On Saturday evening at Sunset Center, Chamber Music Monterey Bay presented a return engagement by members of Chamber Music Society of Lincoln Center, and once again we were treated to ensemble playing of the very highest order. Although we all know how important it is to make a good first impression, sometimes it is the last impression that remains indelibly in our mind. So it was last night when an encore performance at the end of the concert proved to be the most surprising musical event of the evening.
When the musicians, pianist Gilles Vonsattel, violinist Arnaud Sussmann, and cellist Paul Watkins returned to the stage to take their final bows before a wildly cheering audience, it was noted that one of its members, violist Paul Neubauer was conspicuously absent. Cellist Watkins addressed the audience to tell us that he was going to reveal a secret about Neubauer — that somewhere in his past were some mud-stained Gypsy ancestors, and we were about to hear an example of it. Suddenly we became aware that Neubauer had materialized in the front row of the audience and was playing a sobbing, throbbing, sighing Gypsy violin solo as he strolled up the aisle. Gradually, the other members of the ensemble joined in (with some fascinating Hungarian cimbalom effects from pianist Vonsattel) while remaining in place on stage. We sat spellbound as the piece gradually increased in intensity to a wild, furioso ending. We were hearing an old-world, eastern European and utterly charming work by Hermann Schulenburg — his Puszta-Marchen (Gypsy Romance and Czardas). This piece magically transported us back to the last years of Vienna’s end-of-the-19th century Belle Époque, where such music as Schulenburg’s was standard fare in boulevard cafés. It was just so magical you wanted to hear it over and over again.
This is in no way to demean what we heard earlier in the evening.
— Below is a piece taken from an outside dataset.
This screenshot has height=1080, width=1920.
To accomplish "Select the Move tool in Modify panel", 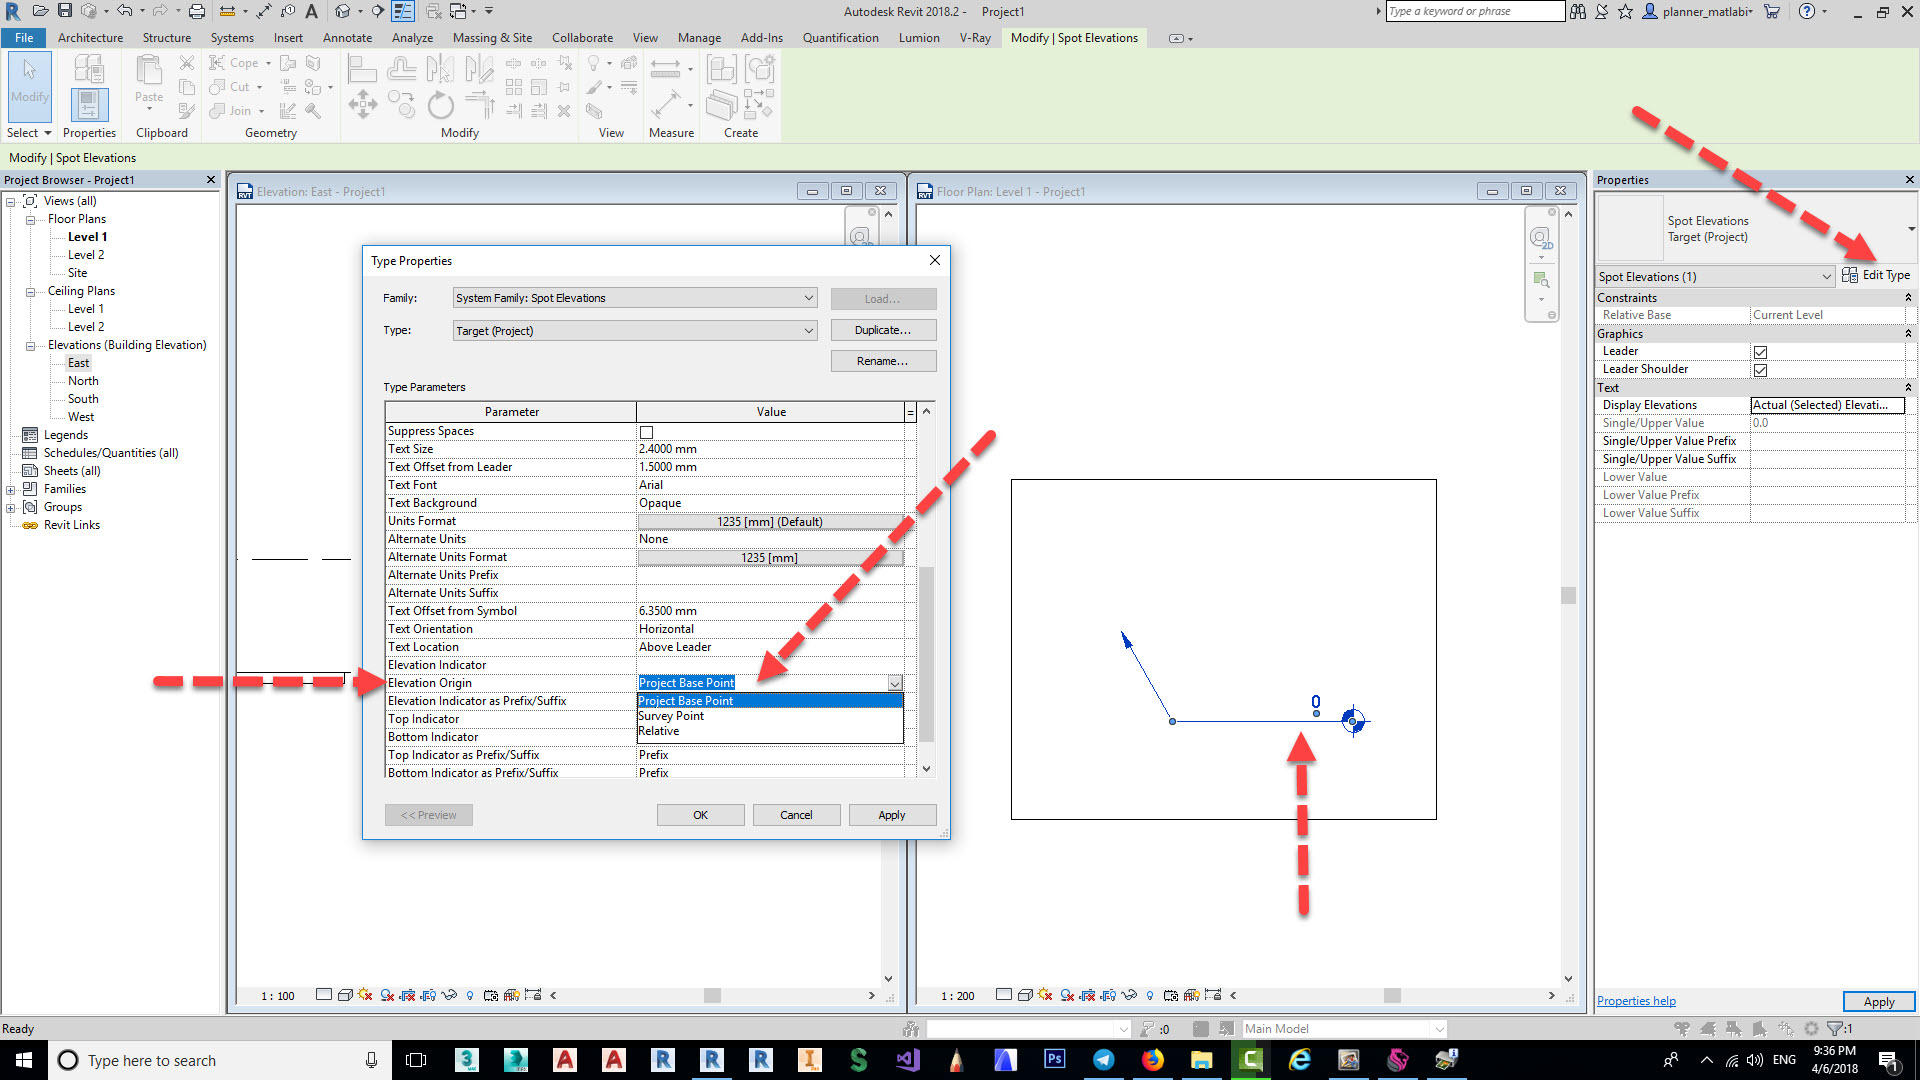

The opening work, Beethoven’s Quartet in E-flat Major for Piano, Violin, Viola and Cello, Op. 16, received a masterful performance with outstanding playing from each of the players. Pianist Vonsattel dazzled us with his easy virtuosity, which always served musical purposes and never got in the way of the important repartee contributed by his partners. Cellist Watkins, in the Andante cantabile second movement spun magic for us that was echoed by violinist Sussmann and violist Neubauer. The final Rondo movement was another showstopper movement, where all the players made the music come to life in a spectacular manner.
The novelty of the evening was Ernõ Dohnányi’s Serenade in C Major for Violin, Viola and Cello, Op. 10. Dohnányi has the reputation for, although living from 1877 to 1960, never having been inspired to follow the modernist paths adopted by Hungarian composers like Bartók or Kodály. Instead he followed his love for German post-Romanticism, and thus the early work we heard on this program had a strong affinity to the music of Brahms. Especially outstanding on this occasion was the lovely playing of violinist Sussmann and cellist Watkins in the Romanza second movement, and the fine ensemble playing in the amazing final Rondo, which was full of surprises and spiky rhythms.
After intermission the concert ended with a high-voltage performance of Dvořák’s Quartet in E-flat Major for Piano, Violin, Viola and Cello, Op. 87. The opening movement was appropriately con fuoco, the lyrical Lento movement and Tema con variazoni seduced us with their charm, and the Scherzo and final Rondo movements just kept rolling out more magic moments. Pianist Vonsattel blazed his way through what seemed like another piano concerto movement in the final Rondo, and once again he made it all look very easy.
Since this performance will be broadcast on KUSP 88.9 FM at 7 am on Sunday, March 27, 2016, anyone who wants to hear this magic music making again (and especially the Gypsy part) is advised to tune in.